Poetry Shelf review: Tidelines by Kiri Piahana-Wong

Tidelines, Kiri Piahana-Wong, Anahera Press, 2024

Near the end of my
days, I knew.
Timer moved through
me like the wind.

With every outbound tide
I felt my breath receding,
my life running from me
like the river feeding
the bay. And the
longing,
I was tired.
I longed to merge my voice
with the world-song, become
a single drop in the ocean,
be everywhere and nowhere.

 

from ‘Hinerangi’

Kiri Piahana-Wong’s new collection, Tidelines, is poetry of weaving, waiting, water. She interweaves the tragic story of Hinerangi with her own personal challenges. Hinerangi married a young chieftain who drowned while fishing off the rocks at Te Unuhanga-o-Rangitoto (Mercer Bay). Consumed by grief, she kept vigil on the rocks, and eventually died there. The headland, where her face is said to be outlined, is known as Te Āhau o Hinerangi (The likeness of Hinerangi).

Kiri weaves patterns of grief, worry, emptiness, a self in pieces, aloneness, leaving, staying, happiness, suicidal tugs and, as she weaves, water permeates, there in the ebb and flow of grief: Auckland’s west coast, the falling rain, the falling tears, floating in the sea, swimming in the sea, Tāwhirimātea lashing the Laingholm Bach with storm, seagulls standing in tidal mud, not trapped but grounded, ready for flight.

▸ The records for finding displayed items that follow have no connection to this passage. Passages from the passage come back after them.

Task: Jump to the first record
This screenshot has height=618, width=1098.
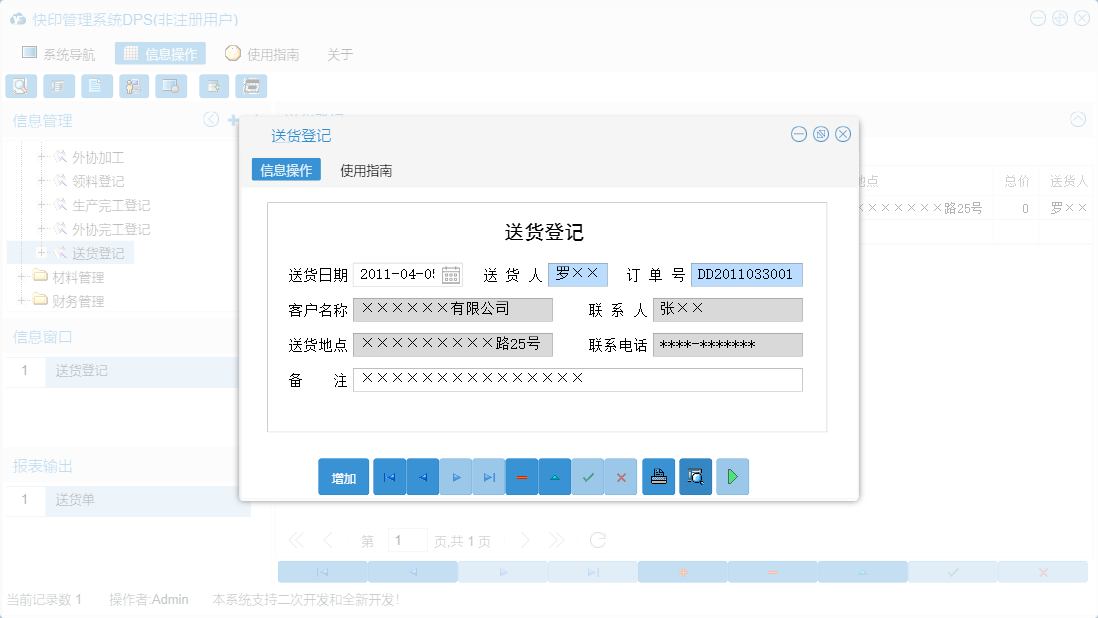Action: coord(389,477)
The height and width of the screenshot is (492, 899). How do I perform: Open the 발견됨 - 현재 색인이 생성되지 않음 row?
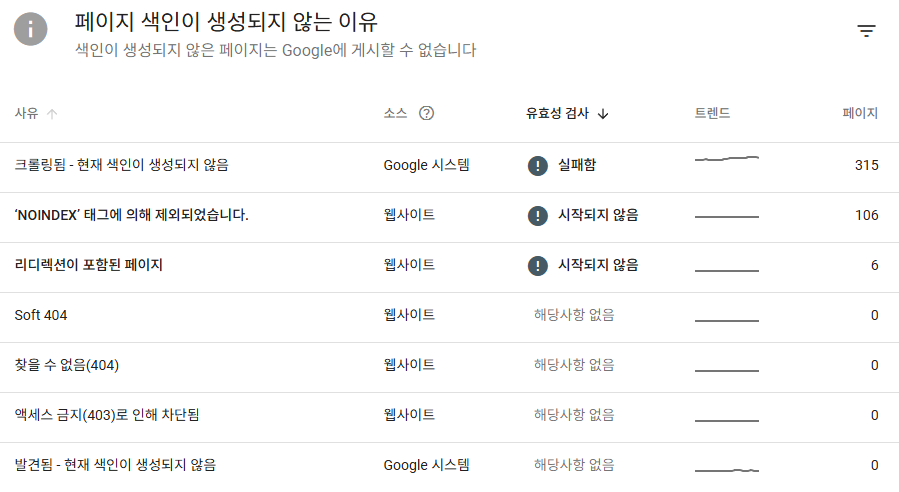115,465
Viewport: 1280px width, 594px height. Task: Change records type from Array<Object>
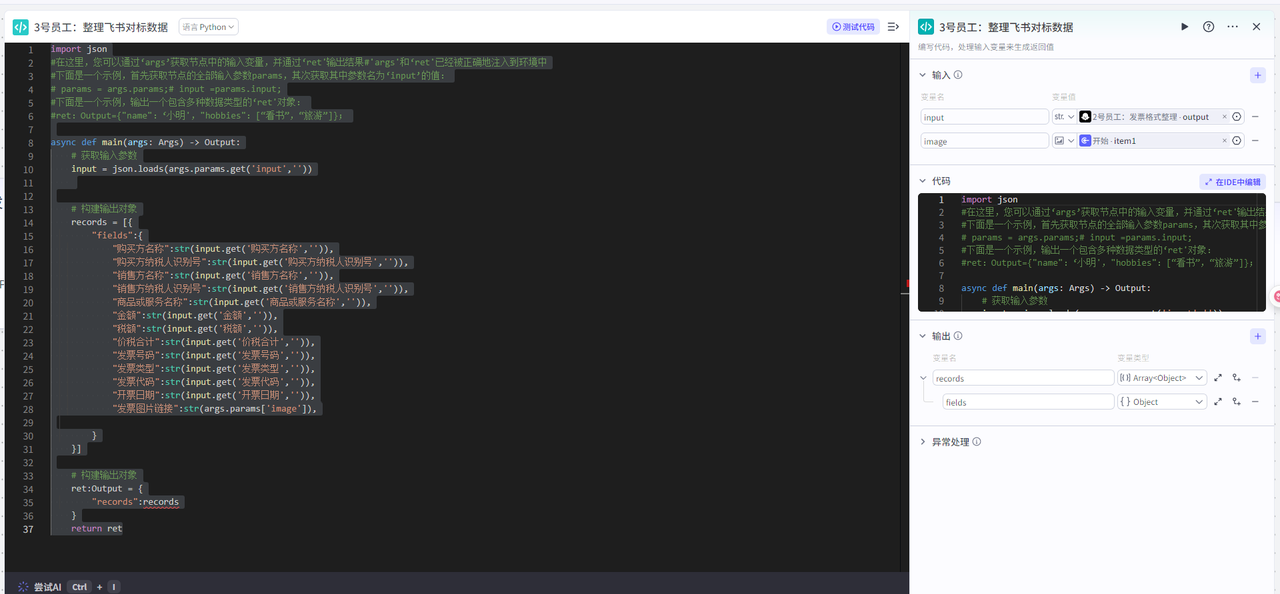tap(1162, 378)
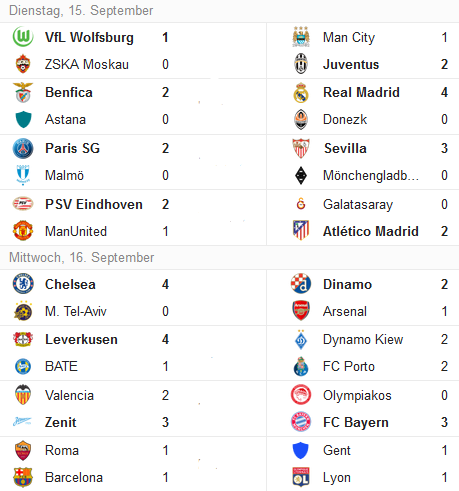Viewport: 459px width, 491px height.
Task: Click the Manchester United crest icon
Action: pyautogui.click(x=23, y=231)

The poet’s pain and circumstances are an outline traced in the coastal setting, in the persistent or fickle birdsong, in the vases of freshly picked flowers, the pōhutukawa flowing, a message in a bottle, a frost departing, and in the voices of of her tūpuna tāne arriving, as she is perched on a rock, a precipice, the ragged edge of living.

This is a precious poetry collection, both moving and lyrical, that lets you feel the sting of salt and despair, fragility and resolve, and you know you need to hold life and loved ones very close. I love it.

And with their coming, a mighty
gust of wind blew me back
from the edge of the cliff
and away until the forest
swallowed it from sight.

 

from ‘On the day I died’

Kiri Piahana-Wong is a poet, editor and publisher. Her previous publications are Night Swimming (Anahera Press, 2013) and (as co-editor) Te Awa o Kupu (Penguin Random House, 2023).